THE REQUEST: Reproduce verbatim the portion of the ASUS Transformer Mini T102HA review that runs between "The ASUS Transformer Mini T102HA is" and "decent hardware specs.", inclusive.

TEXT BLOCK:
The ASUS Transformer Mini T102HA is the latest in ultra compact Windows tablets from ASUS.
Sporting a 10.1" display, a soft cover with built-in keyboard, and a stylus to round out the tablet experience, the ASUS Transformer Mini T102HA calls itself "The Fun PC!"
ASUS Canada was kind enough to lend me a review unit, allowing me to kick the tires on this little guy, and really put it through its paces.
Hardware & Software
The ASUS Tranformer Mini T102HA review unit I received had the following specs:
- 10.1” (16:10) LED backlit HD (1280x800) 60Hz Glare Touchscreen with 60% NTSC
- Intel Cherry Trail Quad-Core Z8350/BGA
- 4GB DDR3 memory
- 128GB eMMC storage
Listed at $549 CAD on Amazon.ca, my first thought was: dang, that's one cheap tablet and laptop, given that it runs Windows 10 and includes a stylus and keyboard, and has decent hardware specs.

(Screenshot and document pointing data)
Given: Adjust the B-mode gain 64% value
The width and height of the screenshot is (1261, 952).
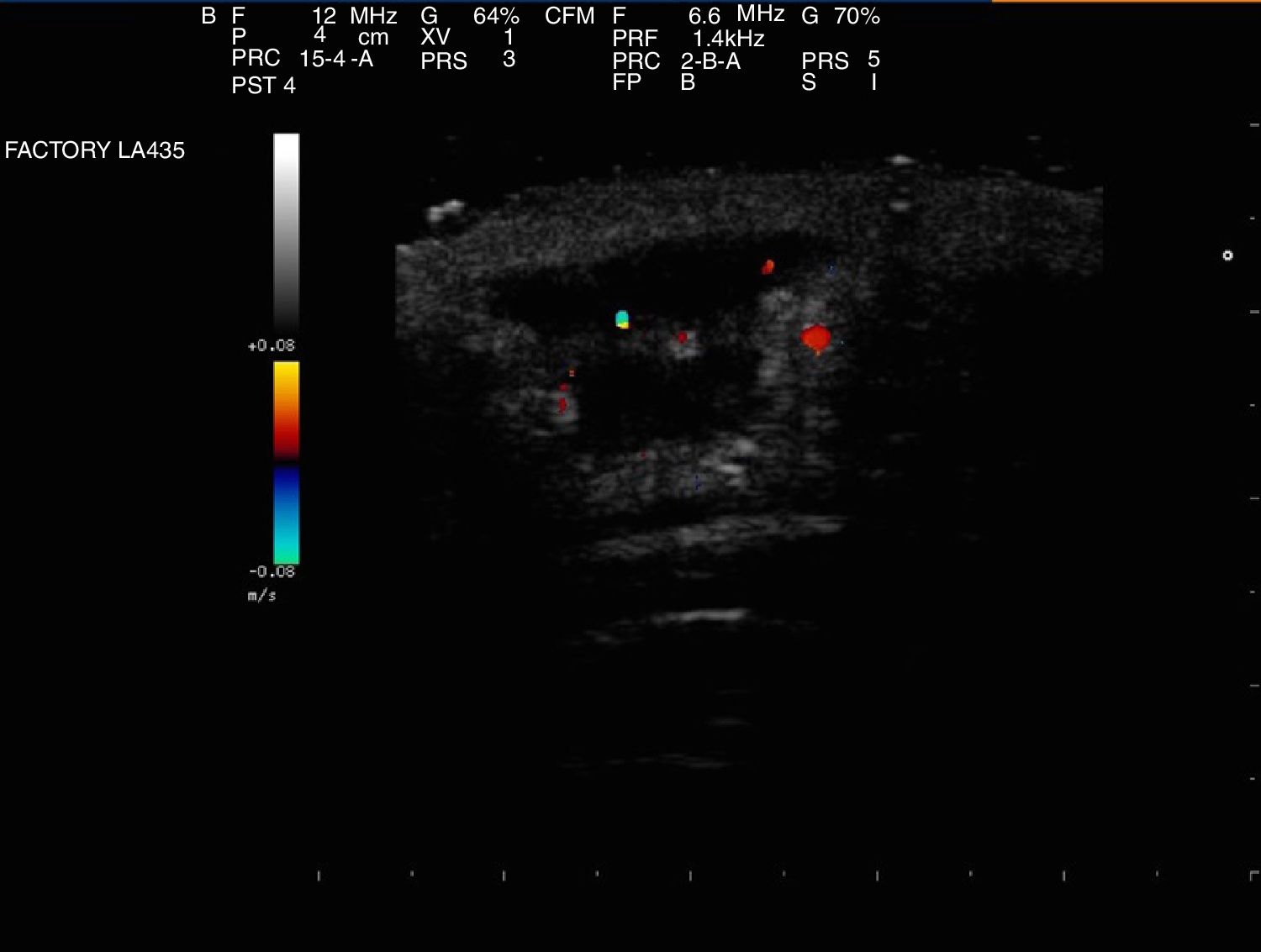Looking at the screenshot, I should [x=496, y=16].
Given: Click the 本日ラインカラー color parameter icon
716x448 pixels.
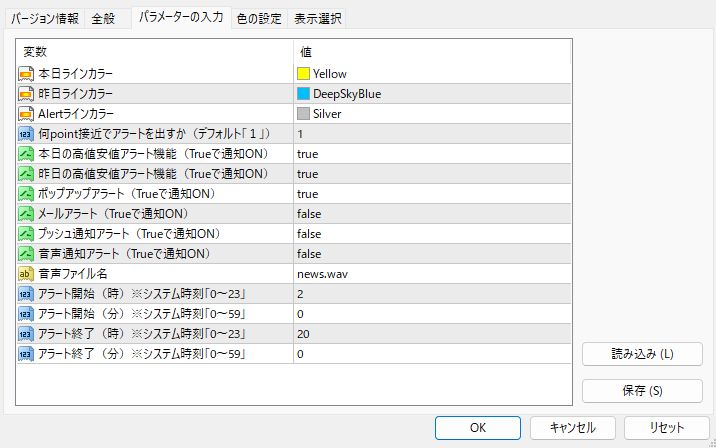Looking at the screenshot, I should [x=27, y=74].
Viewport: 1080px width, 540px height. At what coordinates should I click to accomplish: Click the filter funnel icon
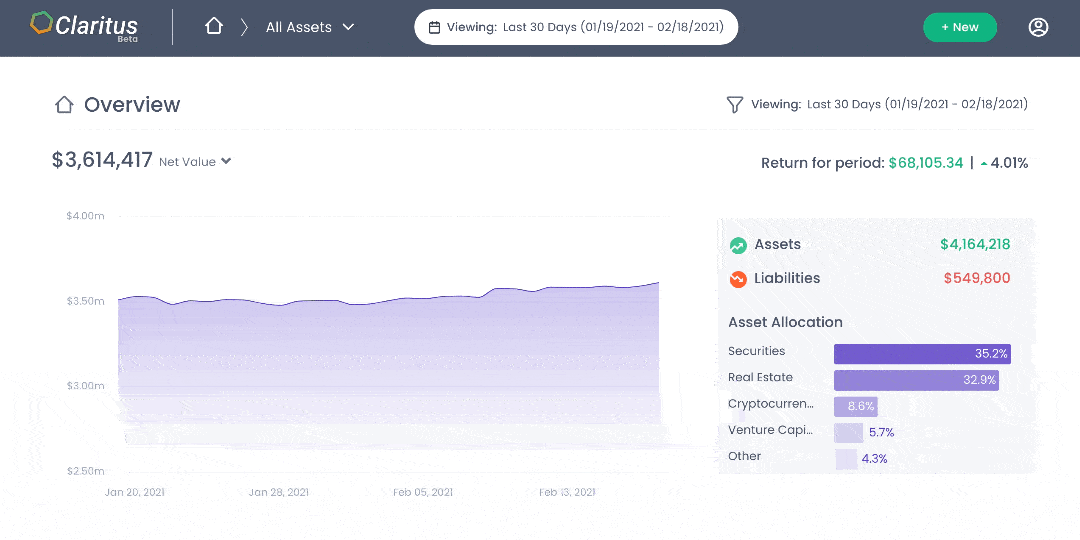734,104
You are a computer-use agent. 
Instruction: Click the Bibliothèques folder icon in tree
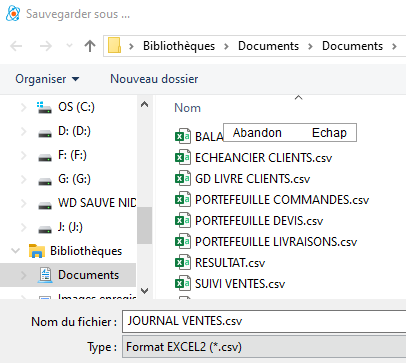point(37,251)
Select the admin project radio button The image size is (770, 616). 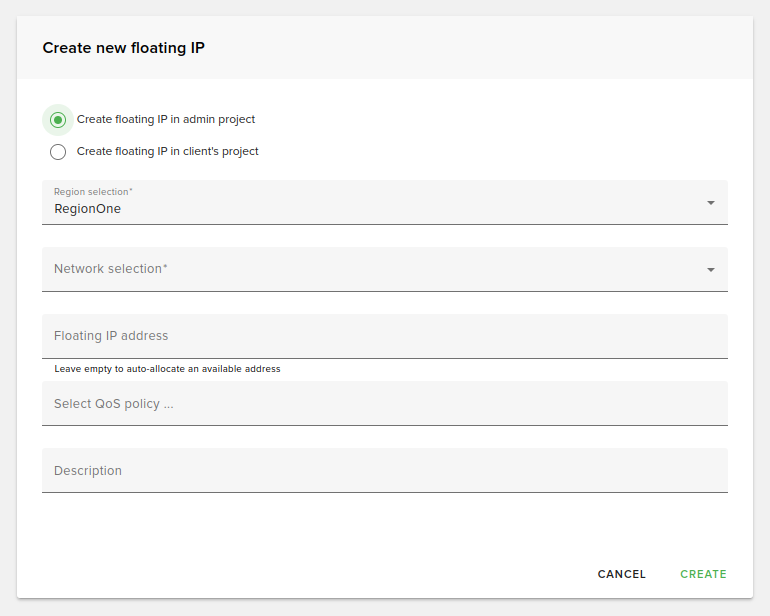point(58,120)
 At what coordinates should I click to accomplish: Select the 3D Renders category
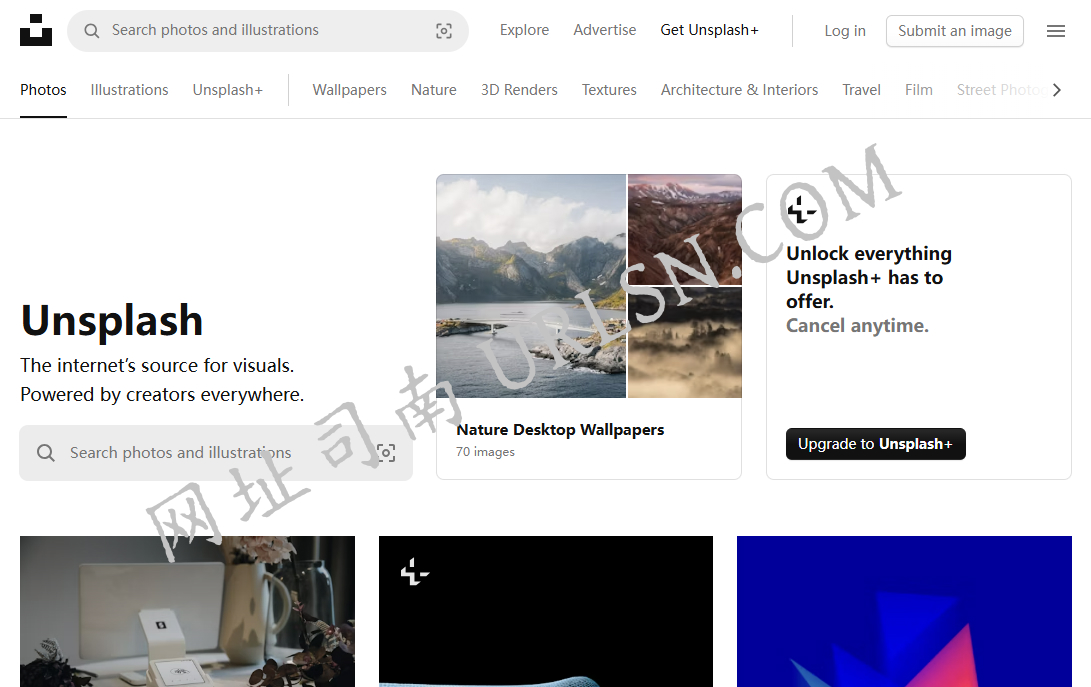coord(519,90)
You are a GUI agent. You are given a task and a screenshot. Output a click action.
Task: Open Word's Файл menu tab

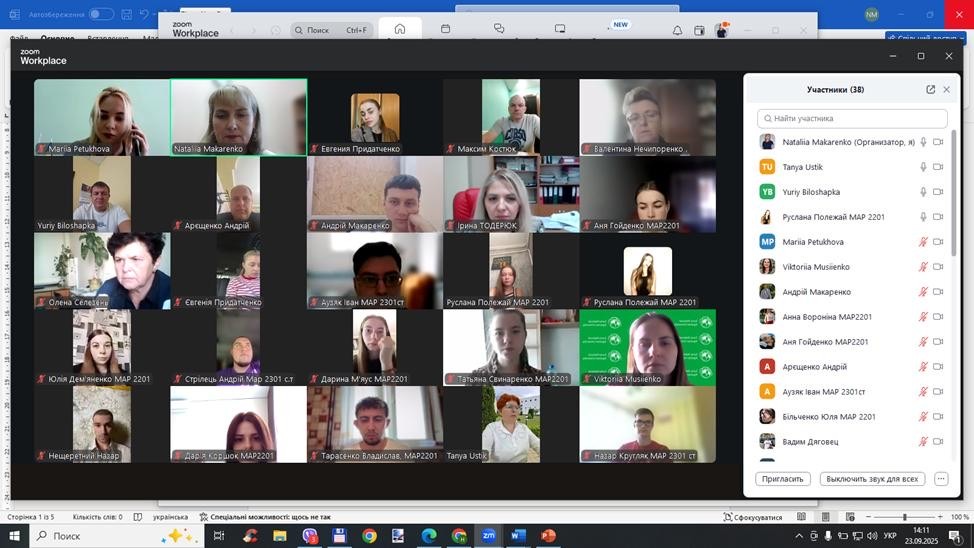[14, 39]
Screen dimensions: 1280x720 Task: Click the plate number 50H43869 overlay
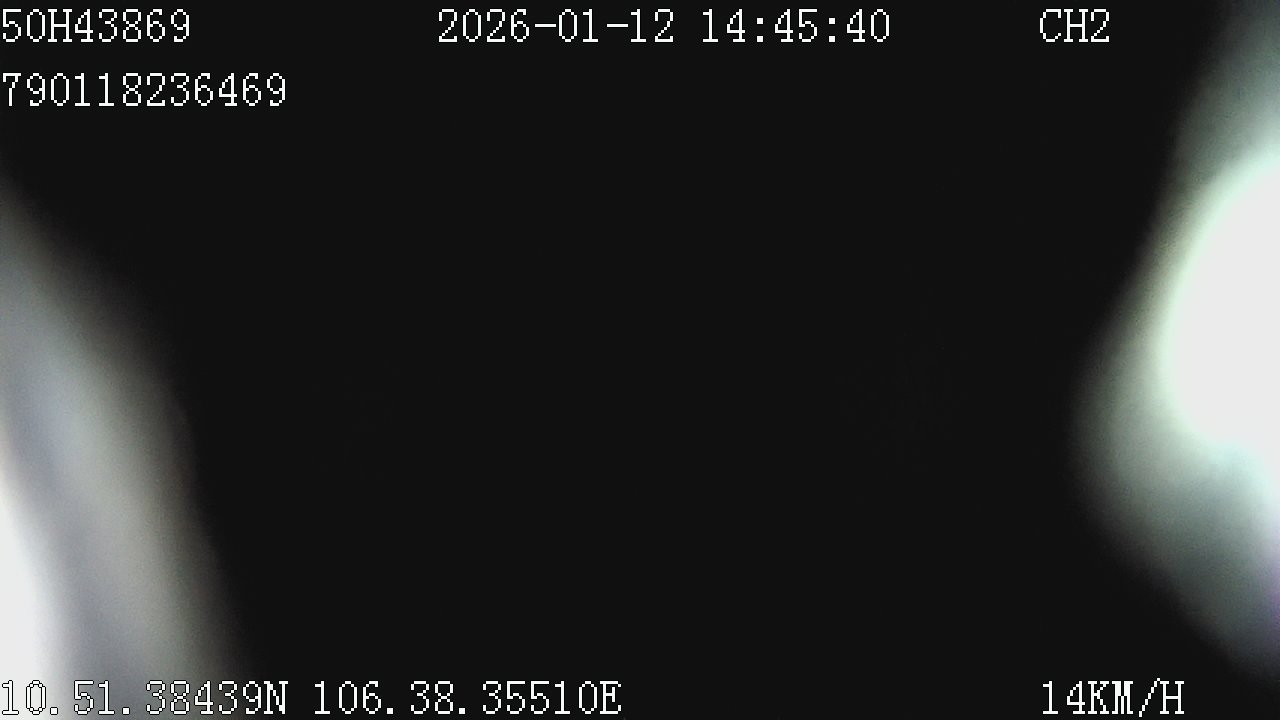pos(96,26)
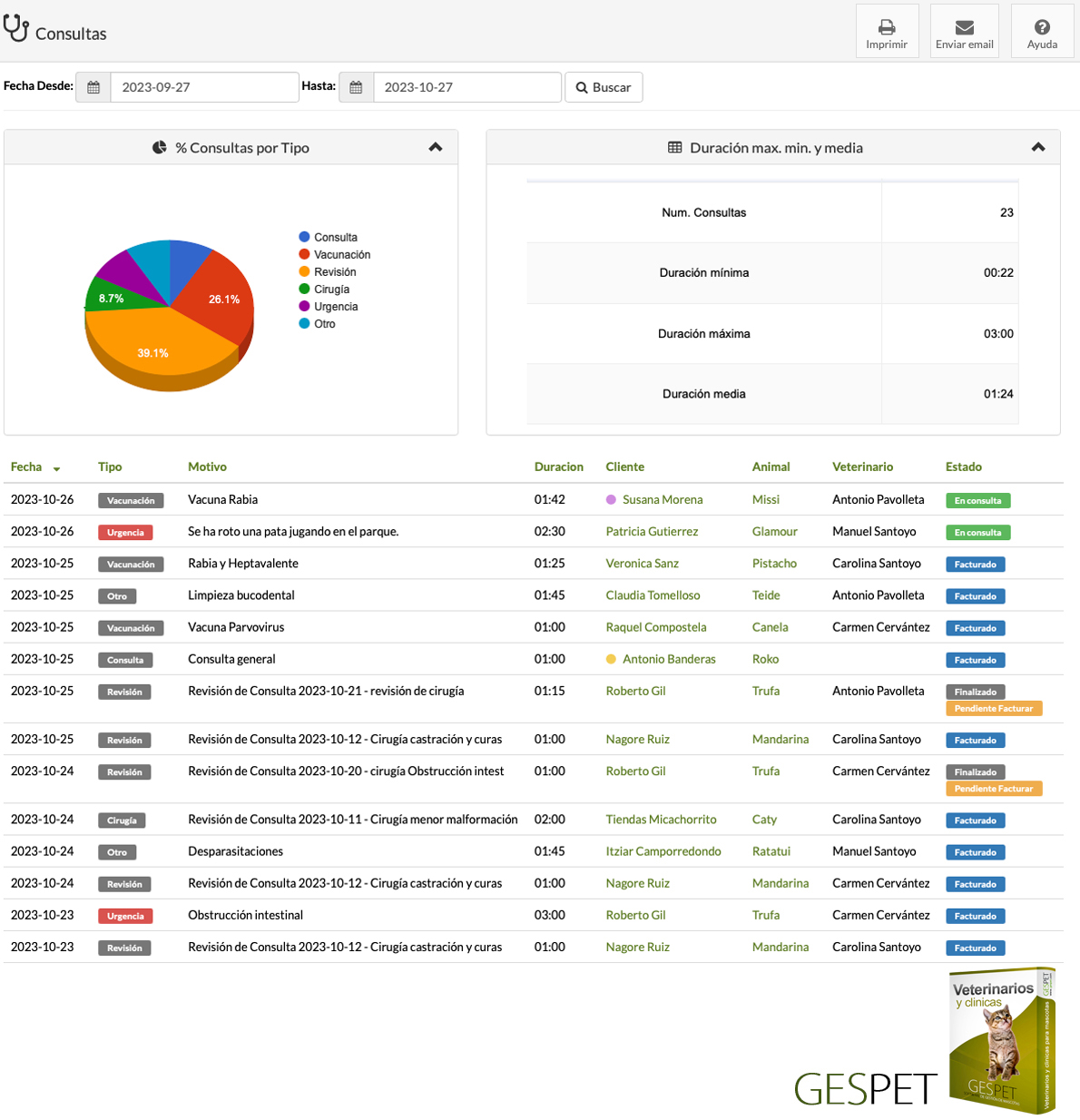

TASK RESULT:
The ASUS Transformer Mini T102HA is the latest in ultra compact Windows tablets from ASUS.
Sporting a 10.1" display, a soft cover with built-in keyboard, and a stylus to round out the tablet experience, the ASUS Transformer Mini T102HA calls itself "The Fun PC!"
ASUS Canada was kind enough to lend me a review unit, allowing me to kick the tires on this little guy, and really put it through its paces.
Hardware & Software
The ASUS Tranformer Mini T102HA review unit I received had the following specs:
- 10.1” (16:10) LED backlit HD (1280x800) 60Hz Glare Touchscreen with 60% NTSC
- Intel Cherry Trail Quad-Core Z8350/BGA
- 4GB DDR3 memory
- 128GB eMMC storage
Listed at $549 CAD on Amazon.ca, my first thought was: dang, that's one cheap tablet and laptop, given that it runs Windows 10 and includes a stylus and keyboard, and has decent hardware specs.